There’s no evidence of what kind of drugs he might have taken for pain, fever, or digestive problems, because the 1973 study focused on looking for evidence of illness, not treatment.

“Allison et al. approached the remnants of their subject with one goal in mind, viewing information outside of it as irrelevant,” Tilley and her colleagues wrote. But Tilley says the Nasca almost certainly had access to drugs, locally or commercially, and biochemical analysis of his hair could provide some clues as to whether his body was metabolizing certain chemical compounds, including alcohol, in his final months. Hair also contains cortisol, which can provide insight into a person’s stress levels, and stable isotopes of strontium and oxygen that can suggest what he was eating. Those answers won’t appear anytime soon, though.

“While this would satisfy curiosity, I don’t think it would be considered a priority,” Tilley told Ars Technica.

Analysis of his gut contents could also provide clues to medicinal plants or his last meals, but that opportunity may have been lost; it’s not clear whether Allison and his colleagues removed and discarded the mummy’s entire stomach and intestines in the 1970s.

It took a village

There’s no evidence of who would have taken care of the Nasca Boy during his short, challenging life, but Tilley and her colleagues suggest it was likely a concerted effort by his mother and a mix of older siblings, older relatives, and possibly others. . In a society where survival depended on crops and livestock, it would have been a precious prospect for a family to get away from the work of growing food every time. That would have been especially true of the Late Nasca, living under the pressure of drought and a fickle climate, which had plagued the region since about 640 CE.

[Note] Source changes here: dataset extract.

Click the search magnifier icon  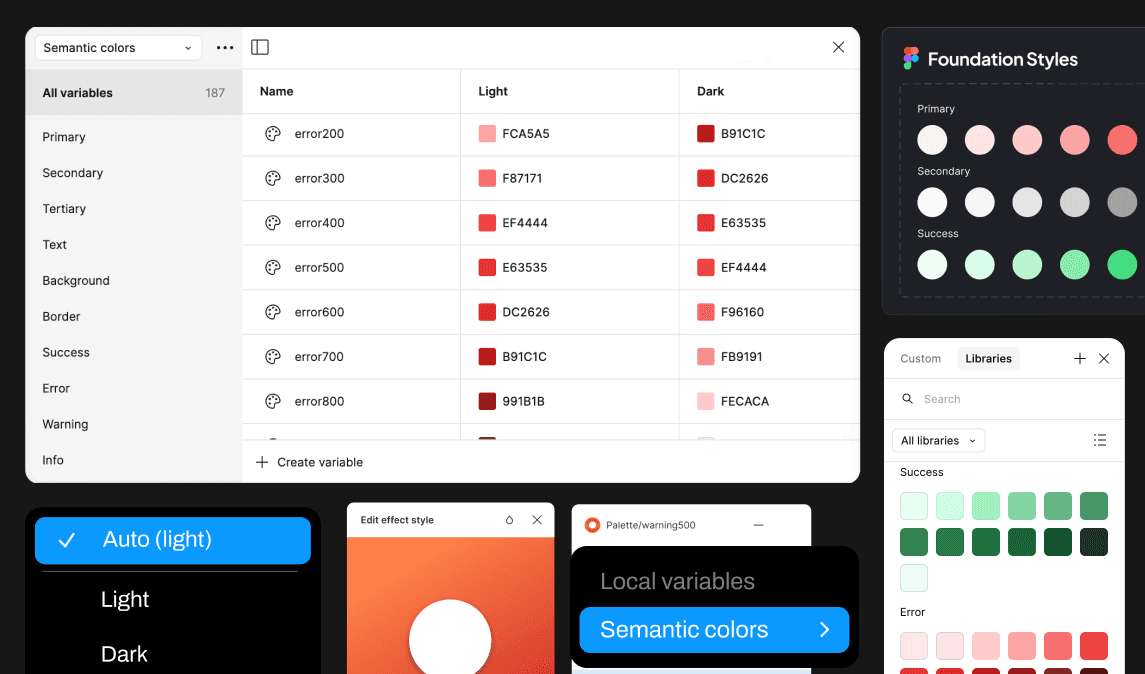click(x=907, y=399)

The fact that the care took place despite these hardships may indicate something important about the Nasca. “The survival of the Nasca Boy suggests that this particular child was loved and valued enough by those who cared for him to make this commitment,” Tilley and her colleagues wrote. “There is no reason to assume that not all children were equally valuable.

That’s well-founded speculation at best, but it’s potentially the clearest insight we have into the family life of a culture that has left almost nothing of the sort behind. All the art that the Nasca has left us has to do with religious or ritual matters – women rarely show up and children and everyday life are completely absent.

“At this distance in time — more than 1,200 years ago and with no documentary evidence to fall back on — we can never be sure we’re in the nitty-gritty of the analysis,” Tilley told Ars Technica. “But at the broad level, and focusing on the practical and emotional aspects of caring for a very ill child over an extended period of time when their decline is evident, we can surmise a society in which children were valued in their own right; recognized as individuals with individual needs; and supported by the use of potentially scarce resources in its maintenance.”

International Journal of Paleopathology2018. DOI: 10.116/j.ijpp.2018.08.001 (About DOIs).